Une flambée des contenus pédopornographiques

Il faut dire que les chiffres sont effarants. Ces vingt dernières années, le volume de contenus pédopornographiques a augmenté de «façon spectaculaire», alertait le parlement européen en novembre 2024. Entre 2021 et 2023, la sollicitation en ligne d’enfants pour des activités sexuelles a augmenté de plus de 300%, selon la même source, et plus de 100 millions d’images ou vidéos d’enfants victimes d’abus ont été détectées sur internet en 2023, dont 98% de mineurs de moins de 13 ans.
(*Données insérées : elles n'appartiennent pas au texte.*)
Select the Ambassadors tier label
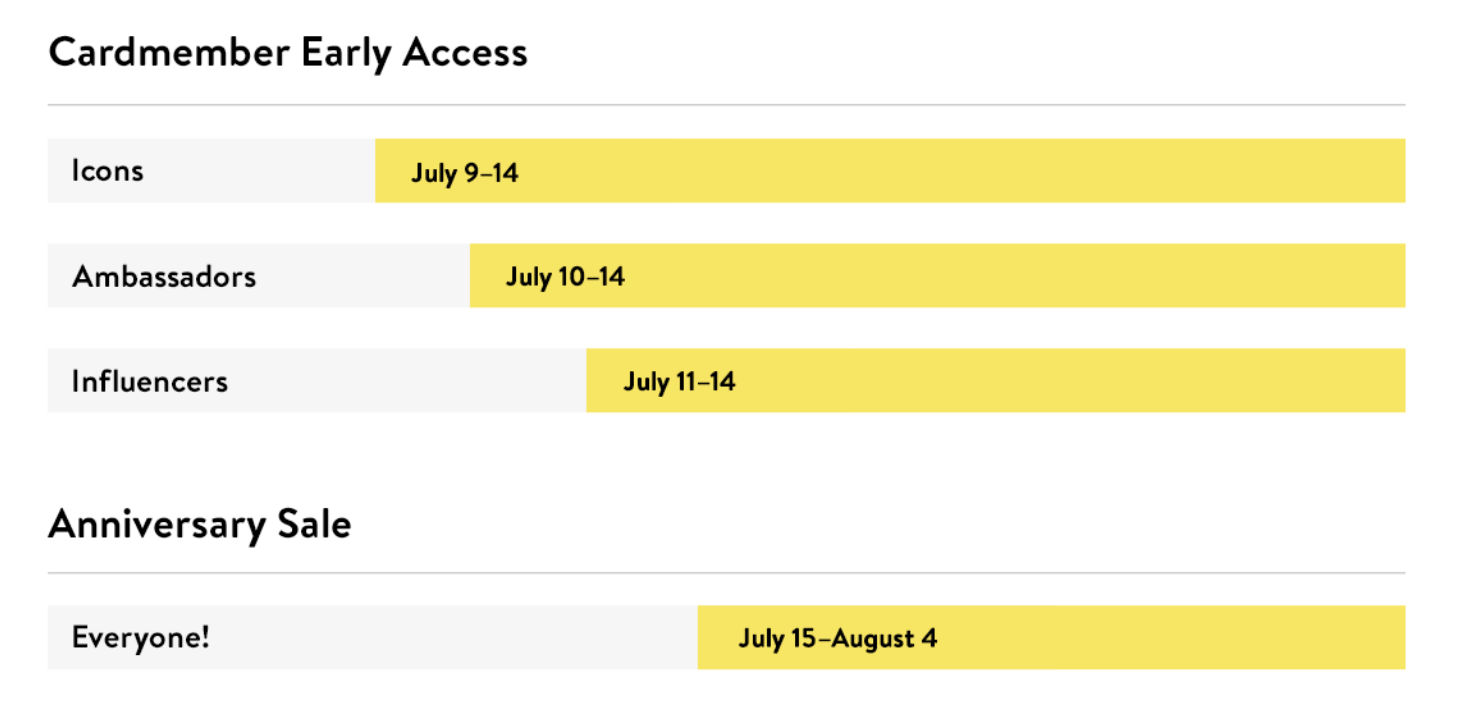 click(164, 276)
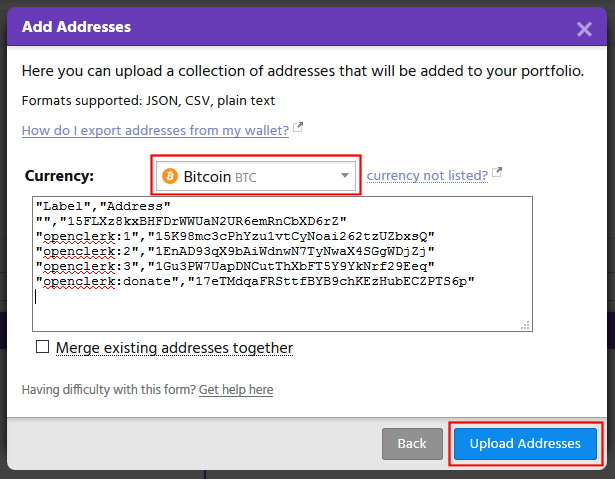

«Il est évident que l’UE ne parvient toujours pas, actuellement, à protéger les enfants contre les abus sexuels, et que les abus commis en ligne représentent un problème particulier» s’alarme la commission européenne. C’est pourquoi il y a urgence à agir, alerte la coalition d’association Eclag : «Les États membres et les élus du Parlement européen disposent d’une opportunité unique d’adopter un cadre législatif européen efficace.»

À la recherche d’un compromis

Mais tout le monde n’est pas de cet avis et le texte divise au sein de l’Union européenne. Il se retrouve bloqué depuis maintenant plus de trois ans au conseil de l’UE, qui réunit les ministres des États membres et dont certains estiment qu’il met en péril la vie privée des utilisateurs de messageries et réseaux sociaux. En novembre 2024, la présidence hongroise l’a remanié, afin de donner des garanties aux plateformes sur la protection du chiffrement. Mais l’Allemagne et les Pays-Bas s’y sont opposés, alors qu’une majorité d’États soutient le projet. Paris reste sceptique: «En France, nous sommes toujours méfiants à l’idée de donner les clés de la vie privée des gens», commente un parlementaire au Figaro . Une réunion fixée le 12 septembre devait trouver un compromis avant le vote prévu au Conseil de l’UE le 14 octobre prochain.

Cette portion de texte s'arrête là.